Yes there were elements of my childhood that weren’t great. My dad had about as much patience for parenting as I have, but without my self-awareness and support network. He raged, he occasionally hit, he hated mess and lateness and noise, and I grew up terrified of him. But I still loved him. And I wish he’d lived long enough for me to tell him that I yell just as loud at my kids.
And yes my parents went down the pub and my sister and I sat with our coke and crisps, but I can’t recall ever minding. In fact I am certain we got up to all sorts of high jinx while our parents were otherwise occupied. We were very good at entertaining ourselves writing notes to strangers through the window on long car journeys or finding things to climb on.
In many ways I had a great childhood, full of freedom and adventure. I spent my formative years in a housing estate in Sussex, with a garden that backed onto fields. I ran in a pack of kids, climbed trees and played in the tree houses Dad built behind our back fence. I practiced gymnastics on the beam he built and played on the stilts he made.
I went to fancy dress competitions in the incredible costumes my mother made with hours of endless patience and much tissue paper. I remember my mum was always baking – mostly raisin fairy cakes with icing on top. We got to lick out the food processor, even the super sharp blade, and we never cut our tongue.
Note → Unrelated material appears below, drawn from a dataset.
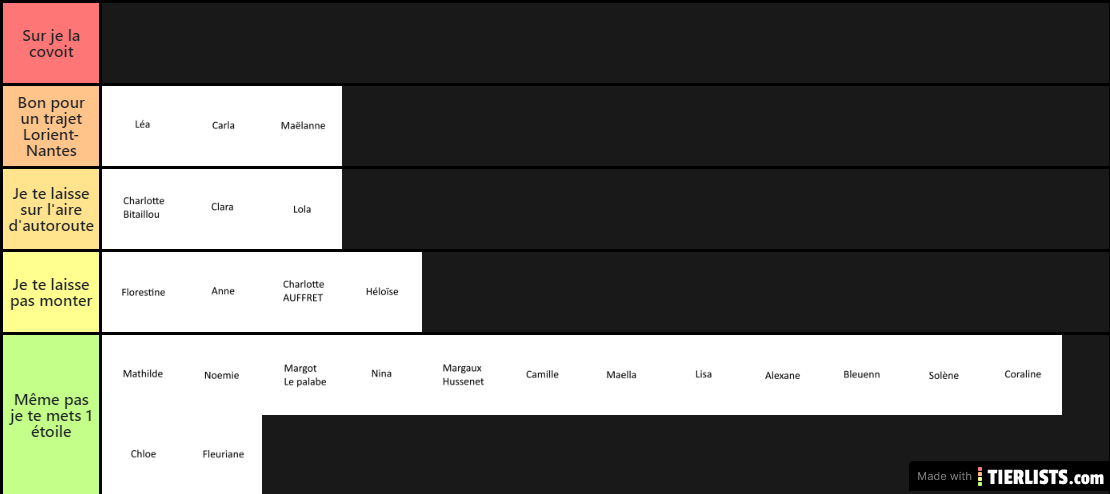Select the Margaux Hussenet tile
This screenshot has height=494, width=1110.
click(x=462, y=375)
I remember putting on endless shows in the back garden for our parents and the German students who came to stay in the summer.
I remember going to the sweet shop and buying halfpenny sweets, and going for cycle rides all together at the weekends. I remember ‘spotting’ for dad when he was welding, watching for flames with a washing up liquid bottle full of water, ready to put out the fire. I remember helping him bleed brakes and accompanying him when he went to visit houses to collect cars.
I remember buying cream soda in a shop in a nearby village and my parents playing darts and whist and winning loads of prizes at the Christmas whist drives. I remember picnics on the beach and learning to swim in the icy cold sea. I remember the amusement arcades and holidays to Weymouth.
I remember going to France in our Comma camper van and learning to say, “un litre du lait, s’il vous plais” to the woman in the campsite shop, when offering an empty bottle, without having any idea what it meant.
Mum made the most amazing birthday cakes: pink princess castles and gymnastic medals. We had birthday parties at home, with sandwiches and cheese and pineapple on sticks. We went to fetes at the school and the summer fair at Wisborough Green and Mum would run in the Mummies race.
My memories of my parents fighting and my Dad’s rages are what motivate me to be a gentle, patient parent (even though, genetically, I’m fighting a losing battle.) My fears of speaking out to Dad are why I let my children talk back to me (up to a point) because I never want them to be afraid to speak. But my childhood wasn’t ‘inadequate’ and, on the whole, it wasn’t unhappy. I remember the stuff I don’t want to emulate, without focussing on the bits that were great.
So this is to set the record straight. And to say sorry.